§ **Your goal**:
Set out exactly, line by line, the stretch of data below that begins at the line containing "Task: Click the 退出系统 toolbar button" and ends at the line containing "Viewport: 1568px width, 745px height.", with both ends kept.

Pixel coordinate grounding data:
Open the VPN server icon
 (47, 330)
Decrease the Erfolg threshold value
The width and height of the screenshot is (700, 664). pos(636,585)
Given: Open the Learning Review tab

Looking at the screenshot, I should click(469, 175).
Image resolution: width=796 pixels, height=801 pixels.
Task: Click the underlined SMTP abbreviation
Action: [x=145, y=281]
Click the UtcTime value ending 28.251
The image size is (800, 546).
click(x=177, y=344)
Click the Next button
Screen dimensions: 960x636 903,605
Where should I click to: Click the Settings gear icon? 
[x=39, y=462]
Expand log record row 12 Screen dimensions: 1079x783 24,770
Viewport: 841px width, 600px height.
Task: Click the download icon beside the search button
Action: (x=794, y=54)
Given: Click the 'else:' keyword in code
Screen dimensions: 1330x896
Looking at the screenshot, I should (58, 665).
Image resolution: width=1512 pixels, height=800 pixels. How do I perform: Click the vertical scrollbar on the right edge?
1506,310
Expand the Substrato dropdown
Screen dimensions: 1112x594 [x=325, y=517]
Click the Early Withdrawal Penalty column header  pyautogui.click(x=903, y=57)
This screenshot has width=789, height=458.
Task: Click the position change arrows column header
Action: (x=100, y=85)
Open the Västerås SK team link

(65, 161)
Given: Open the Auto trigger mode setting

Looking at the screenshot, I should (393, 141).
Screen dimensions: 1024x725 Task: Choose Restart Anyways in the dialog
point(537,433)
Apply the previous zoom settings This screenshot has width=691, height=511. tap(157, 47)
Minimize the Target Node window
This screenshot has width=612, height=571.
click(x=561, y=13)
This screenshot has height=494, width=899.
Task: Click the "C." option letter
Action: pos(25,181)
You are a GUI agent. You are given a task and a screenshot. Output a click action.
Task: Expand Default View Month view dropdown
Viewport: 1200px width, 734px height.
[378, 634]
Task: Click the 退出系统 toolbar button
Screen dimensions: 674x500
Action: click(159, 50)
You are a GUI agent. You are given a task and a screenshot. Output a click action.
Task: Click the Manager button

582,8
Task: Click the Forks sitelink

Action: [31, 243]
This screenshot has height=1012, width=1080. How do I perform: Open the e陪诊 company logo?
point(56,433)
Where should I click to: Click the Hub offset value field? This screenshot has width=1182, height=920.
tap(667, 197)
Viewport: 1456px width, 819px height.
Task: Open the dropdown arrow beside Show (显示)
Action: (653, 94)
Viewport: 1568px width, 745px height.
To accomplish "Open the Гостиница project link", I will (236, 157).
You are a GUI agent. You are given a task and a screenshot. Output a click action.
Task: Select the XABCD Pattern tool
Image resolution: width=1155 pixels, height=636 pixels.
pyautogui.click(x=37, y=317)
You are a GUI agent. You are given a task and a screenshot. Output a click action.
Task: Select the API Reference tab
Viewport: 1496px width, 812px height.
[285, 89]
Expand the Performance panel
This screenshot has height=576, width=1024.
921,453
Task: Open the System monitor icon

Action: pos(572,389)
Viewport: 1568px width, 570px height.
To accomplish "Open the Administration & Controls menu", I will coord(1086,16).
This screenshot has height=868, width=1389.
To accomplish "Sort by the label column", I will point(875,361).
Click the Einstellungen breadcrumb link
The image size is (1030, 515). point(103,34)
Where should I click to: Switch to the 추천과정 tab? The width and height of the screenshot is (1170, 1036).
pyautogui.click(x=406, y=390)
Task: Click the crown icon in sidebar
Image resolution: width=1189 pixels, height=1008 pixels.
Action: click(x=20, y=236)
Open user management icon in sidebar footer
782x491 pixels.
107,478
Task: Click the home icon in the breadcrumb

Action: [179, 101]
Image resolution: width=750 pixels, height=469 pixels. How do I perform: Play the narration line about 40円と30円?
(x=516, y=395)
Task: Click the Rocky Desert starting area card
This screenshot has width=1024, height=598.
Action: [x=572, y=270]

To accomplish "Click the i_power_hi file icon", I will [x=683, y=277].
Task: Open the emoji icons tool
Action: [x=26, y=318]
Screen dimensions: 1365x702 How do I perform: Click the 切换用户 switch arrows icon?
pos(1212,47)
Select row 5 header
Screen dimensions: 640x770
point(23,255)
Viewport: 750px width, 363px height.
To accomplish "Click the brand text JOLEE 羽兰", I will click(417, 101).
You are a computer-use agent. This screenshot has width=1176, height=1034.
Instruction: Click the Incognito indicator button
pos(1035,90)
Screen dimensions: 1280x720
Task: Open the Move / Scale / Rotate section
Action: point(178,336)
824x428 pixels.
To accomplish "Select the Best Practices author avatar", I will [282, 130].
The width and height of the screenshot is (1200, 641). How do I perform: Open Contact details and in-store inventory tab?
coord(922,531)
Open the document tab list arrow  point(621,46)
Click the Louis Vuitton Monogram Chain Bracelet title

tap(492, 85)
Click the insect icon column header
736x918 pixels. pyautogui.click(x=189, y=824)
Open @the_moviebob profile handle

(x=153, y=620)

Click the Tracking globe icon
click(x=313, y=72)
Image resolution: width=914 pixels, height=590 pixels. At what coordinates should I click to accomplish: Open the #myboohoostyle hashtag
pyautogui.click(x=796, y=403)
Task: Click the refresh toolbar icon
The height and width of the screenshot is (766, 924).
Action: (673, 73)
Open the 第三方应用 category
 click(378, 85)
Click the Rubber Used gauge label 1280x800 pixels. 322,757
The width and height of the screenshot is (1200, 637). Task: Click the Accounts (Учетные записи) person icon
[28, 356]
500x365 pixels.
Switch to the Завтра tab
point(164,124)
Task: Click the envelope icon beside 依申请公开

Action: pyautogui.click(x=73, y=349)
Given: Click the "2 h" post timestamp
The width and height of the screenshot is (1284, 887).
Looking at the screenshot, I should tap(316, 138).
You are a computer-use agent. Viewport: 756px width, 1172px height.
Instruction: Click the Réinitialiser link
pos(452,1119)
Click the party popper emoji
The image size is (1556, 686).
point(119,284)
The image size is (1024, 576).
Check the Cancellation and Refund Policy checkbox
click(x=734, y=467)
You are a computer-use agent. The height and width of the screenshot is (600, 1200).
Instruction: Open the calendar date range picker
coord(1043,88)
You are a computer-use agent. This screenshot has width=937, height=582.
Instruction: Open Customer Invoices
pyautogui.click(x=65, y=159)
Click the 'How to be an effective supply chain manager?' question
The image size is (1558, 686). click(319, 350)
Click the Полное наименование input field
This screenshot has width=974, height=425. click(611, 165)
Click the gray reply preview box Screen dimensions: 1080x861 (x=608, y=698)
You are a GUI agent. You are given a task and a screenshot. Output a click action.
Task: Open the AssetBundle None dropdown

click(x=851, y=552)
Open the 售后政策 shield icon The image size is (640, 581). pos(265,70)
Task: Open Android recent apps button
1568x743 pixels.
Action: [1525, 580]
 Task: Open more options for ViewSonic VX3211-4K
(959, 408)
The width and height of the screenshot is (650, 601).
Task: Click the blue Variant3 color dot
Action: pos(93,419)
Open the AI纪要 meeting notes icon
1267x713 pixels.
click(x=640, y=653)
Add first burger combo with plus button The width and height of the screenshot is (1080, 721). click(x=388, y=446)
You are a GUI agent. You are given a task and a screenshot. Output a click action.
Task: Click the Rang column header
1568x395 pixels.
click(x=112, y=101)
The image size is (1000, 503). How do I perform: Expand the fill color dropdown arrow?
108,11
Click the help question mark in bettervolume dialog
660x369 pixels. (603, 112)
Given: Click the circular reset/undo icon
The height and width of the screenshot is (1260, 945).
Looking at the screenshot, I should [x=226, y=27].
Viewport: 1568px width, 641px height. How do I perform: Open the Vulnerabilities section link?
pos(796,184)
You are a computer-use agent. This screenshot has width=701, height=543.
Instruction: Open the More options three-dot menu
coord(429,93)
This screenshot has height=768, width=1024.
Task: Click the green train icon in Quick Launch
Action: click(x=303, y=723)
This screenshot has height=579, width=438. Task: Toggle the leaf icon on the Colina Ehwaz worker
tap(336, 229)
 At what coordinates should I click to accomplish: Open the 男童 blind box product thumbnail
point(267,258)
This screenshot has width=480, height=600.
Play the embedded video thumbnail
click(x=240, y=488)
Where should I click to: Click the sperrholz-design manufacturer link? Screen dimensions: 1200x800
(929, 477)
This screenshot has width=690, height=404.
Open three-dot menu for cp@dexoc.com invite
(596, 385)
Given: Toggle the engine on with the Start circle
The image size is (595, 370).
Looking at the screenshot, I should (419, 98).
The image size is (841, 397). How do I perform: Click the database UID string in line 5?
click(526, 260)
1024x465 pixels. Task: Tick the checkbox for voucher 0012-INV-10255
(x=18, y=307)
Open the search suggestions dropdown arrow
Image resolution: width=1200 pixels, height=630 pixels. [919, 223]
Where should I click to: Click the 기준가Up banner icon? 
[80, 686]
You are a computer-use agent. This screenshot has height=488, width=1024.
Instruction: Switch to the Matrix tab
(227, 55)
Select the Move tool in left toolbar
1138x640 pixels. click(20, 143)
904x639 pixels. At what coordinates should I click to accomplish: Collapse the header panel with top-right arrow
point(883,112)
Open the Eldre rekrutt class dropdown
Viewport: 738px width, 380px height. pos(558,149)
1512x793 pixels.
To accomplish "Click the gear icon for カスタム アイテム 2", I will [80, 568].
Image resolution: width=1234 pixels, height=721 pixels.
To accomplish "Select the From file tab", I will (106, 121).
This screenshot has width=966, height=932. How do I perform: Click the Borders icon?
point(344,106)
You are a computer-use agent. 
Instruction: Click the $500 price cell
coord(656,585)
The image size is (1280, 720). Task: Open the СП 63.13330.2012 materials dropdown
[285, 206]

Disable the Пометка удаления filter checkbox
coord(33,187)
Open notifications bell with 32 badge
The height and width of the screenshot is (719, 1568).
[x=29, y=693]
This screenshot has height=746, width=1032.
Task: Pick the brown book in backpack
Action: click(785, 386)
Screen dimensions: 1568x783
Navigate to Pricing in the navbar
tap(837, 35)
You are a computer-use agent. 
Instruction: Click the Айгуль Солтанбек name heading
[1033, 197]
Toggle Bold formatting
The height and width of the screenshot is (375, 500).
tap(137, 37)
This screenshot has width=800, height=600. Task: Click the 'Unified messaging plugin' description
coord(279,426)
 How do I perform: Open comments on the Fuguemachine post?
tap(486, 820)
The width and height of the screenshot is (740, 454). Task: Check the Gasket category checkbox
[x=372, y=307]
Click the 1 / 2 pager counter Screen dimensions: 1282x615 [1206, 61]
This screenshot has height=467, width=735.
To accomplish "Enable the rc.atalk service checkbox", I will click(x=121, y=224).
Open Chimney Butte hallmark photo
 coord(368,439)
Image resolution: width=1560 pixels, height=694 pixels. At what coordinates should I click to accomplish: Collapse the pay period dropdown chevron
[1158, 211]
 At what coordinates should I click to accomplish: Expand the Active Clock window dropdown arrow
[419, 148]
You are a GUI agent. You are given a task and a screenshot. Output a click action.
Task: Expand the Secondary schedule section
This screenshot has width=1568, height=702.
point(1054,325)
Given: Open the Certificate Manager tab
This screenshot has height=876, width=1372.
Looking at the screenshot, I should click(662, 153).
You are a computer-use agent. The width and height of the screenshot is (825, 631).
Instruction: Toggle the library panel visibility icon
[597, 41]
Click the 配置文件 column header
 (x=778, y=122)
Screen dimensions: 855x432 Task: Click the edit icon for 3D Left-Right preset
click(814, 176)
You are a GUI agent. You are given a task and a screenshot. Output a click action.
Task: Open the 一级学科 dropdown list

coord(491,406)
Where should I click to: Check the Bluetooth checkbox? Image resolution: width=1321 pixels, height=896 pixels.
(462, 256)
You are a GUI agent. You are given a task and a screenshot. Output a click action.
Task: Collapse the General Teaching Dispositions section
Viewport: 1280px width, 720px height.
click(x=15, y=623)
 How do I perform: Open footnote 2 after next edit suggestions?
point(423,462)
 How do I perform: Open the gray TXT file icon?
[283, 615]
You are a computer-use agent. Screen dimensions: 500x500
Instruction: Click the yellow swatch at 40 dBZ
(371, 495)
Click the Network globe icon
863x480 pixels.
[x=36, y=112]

§ **Result of the task**:
Task: Click the 退出系统 toolbar button
Screen dimensions: 674x500
Action: click(159, 50)
You are a GUI agent. You are given a task and a screenshot. Output a click action.
Task: Click the Manager button

582,8
Task: Click the Forks sitelink

Action: [31, 243]
This screenshot has height=1012, width=1080. How do I perform: Open the e陪诊 company logo?
point(56,433)
Where should I click to: Click the Hub offset value field? This screenshot has width=1182, height=920.
tap(667, 197)
Viewport: 1456px width, 819px height.
Task: Open the dropdown arrow beside Show (显示)
Action: (653, 94)
Viewport: 1568px width, 745px height.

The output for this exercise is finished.